Ginsburg, a liberal jurist who will turn 86 in March, took part in the private conference among the nine justices on the court to discuss cases. She had previously been working from home and participating and voting in cases since her December surgery by reading argument transcripts and case briefs.
Friday’s conference proved highly significant, with the justices agreeing to decide the fate of a bid by President Donald Trump’s administration to add a citizenship question to the 2020 census, which opponents say will scare immigrant communities from participating, leading to an undercount.
While Ginsburg was expected to attend the next round of oral arguments beginning next Tuesday, court officials could not confirm she would be on the bench.

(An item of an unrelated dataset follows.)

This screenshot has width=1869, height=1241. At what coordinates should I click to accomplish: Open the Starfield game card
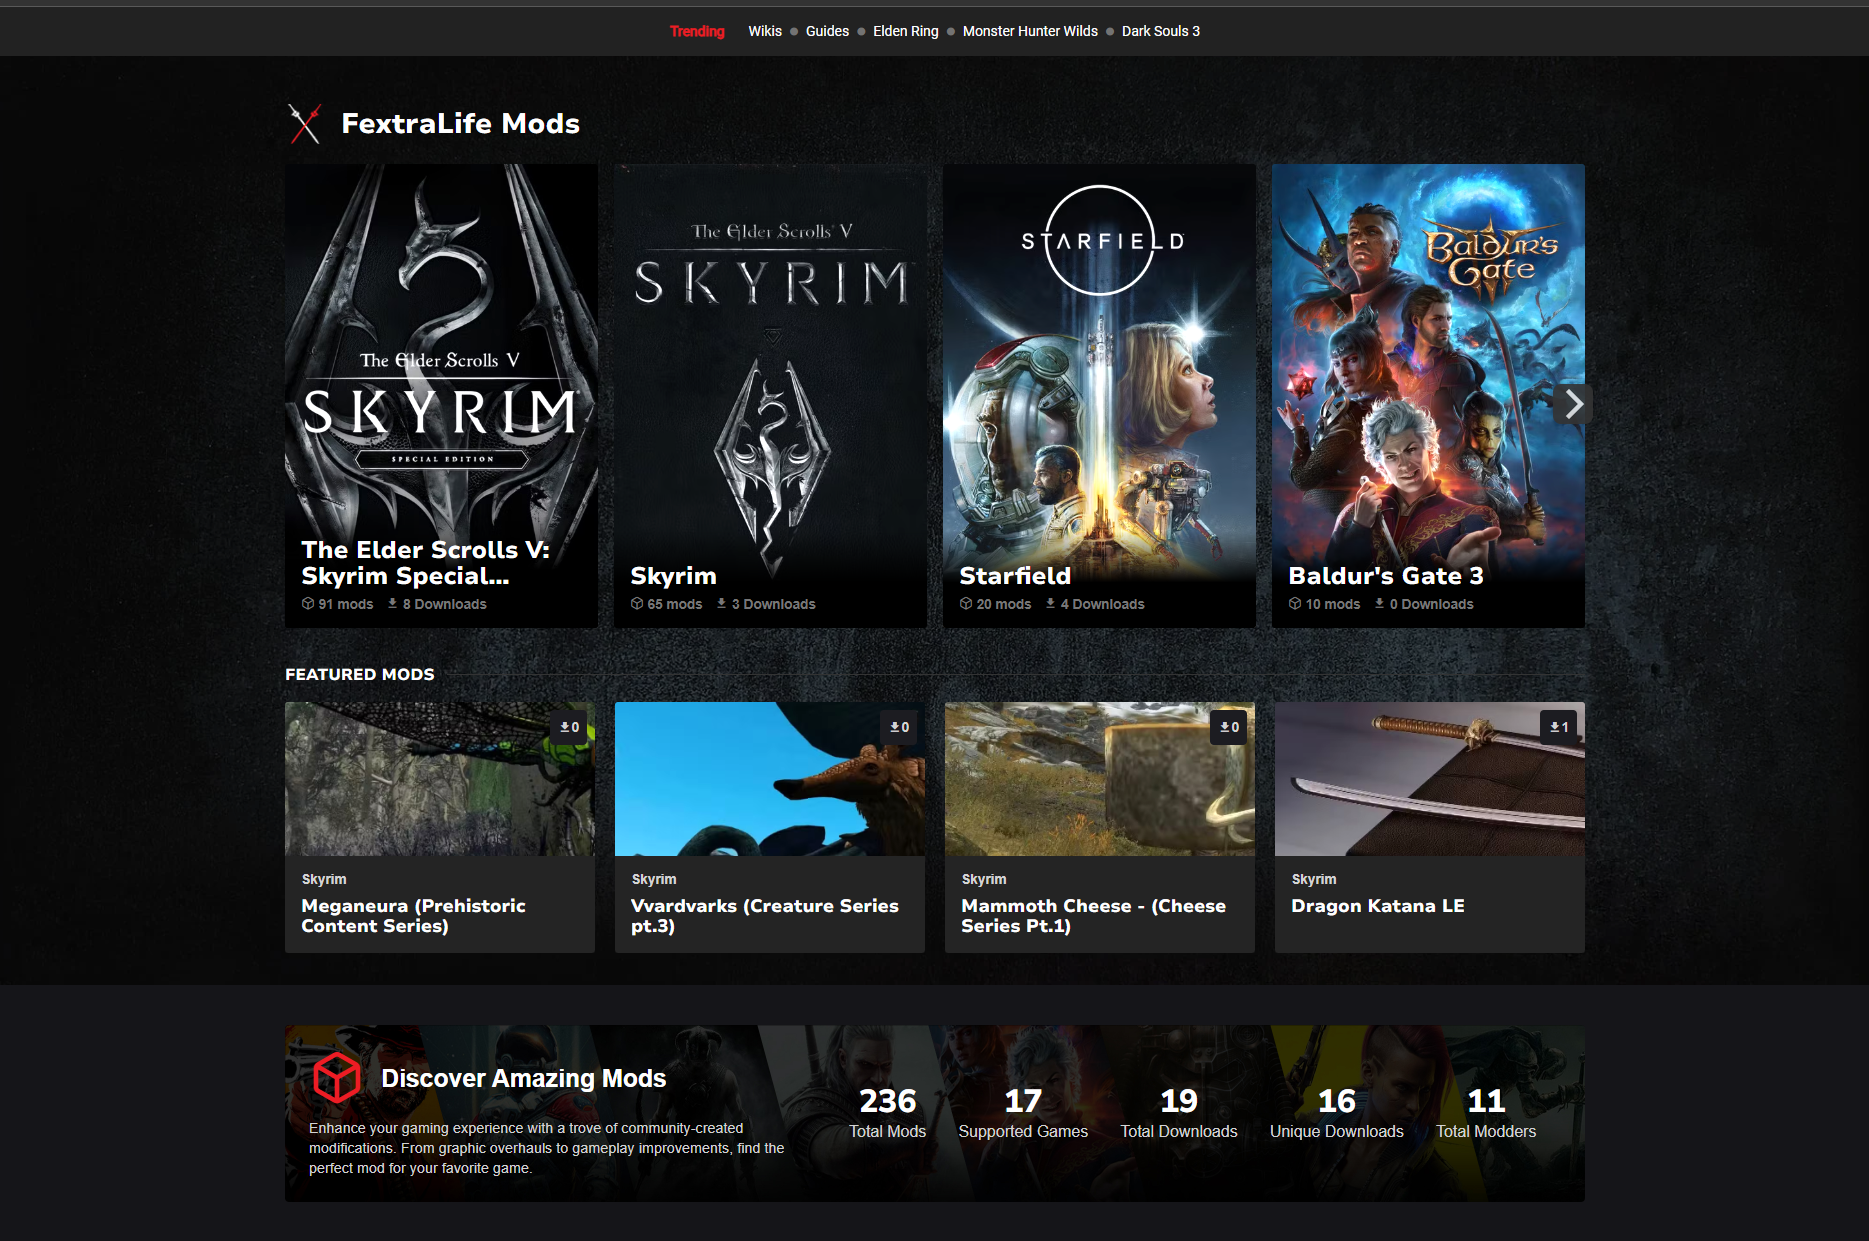coord(1099,395)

Ginsburg, who joined the court in 1993, underwent a surgical procedure called a pulmonary lobectomy on Dec. 21 at Memorial Sloan Kettering Cancer Center in New York to remove two cancerous nodules in her left lung. She was released from the hospital on Dec. 25.
Last month, the court said Ginsburg’s recovery was on track and that there was no evidence of remaining disease.
Ginsburg missed oral arguments in January for the first time in her lengthy career on the court, fueling speculation about her ability to continue in the job. As the oldest justice, she is closely watched for any signs of deteriorating health.
Ginsburg, appointed in 1993 by Democratic President Bill Clinton, broke three ribs in a fall in November. The nodules were found as part of the tests the justice underwent after that fall.
She has had other health issues in the past. Ginsburg was treated in 1999 for colon cancer and again in 2009 for pancreatic cancer. In 2014, doctors placed a stent in her right coronary artery to improve blood flow.
Though she has been working from home, Ginsburg on Feb. 4 attended a concert in Washington titled “Notorious RBG in Song.” She is viewed as something of a cult figure by U.S. liberals, known by that nickname after the late rapper Notorious BIG.
If Ginsburg, one of the court’s four liberal justices, were unable to continue serving, Trump could replace her with a conservative, further shifting the court to the right. Trump has added two justices since becoming president in January 2017, cementing its 5-4 conservative majority.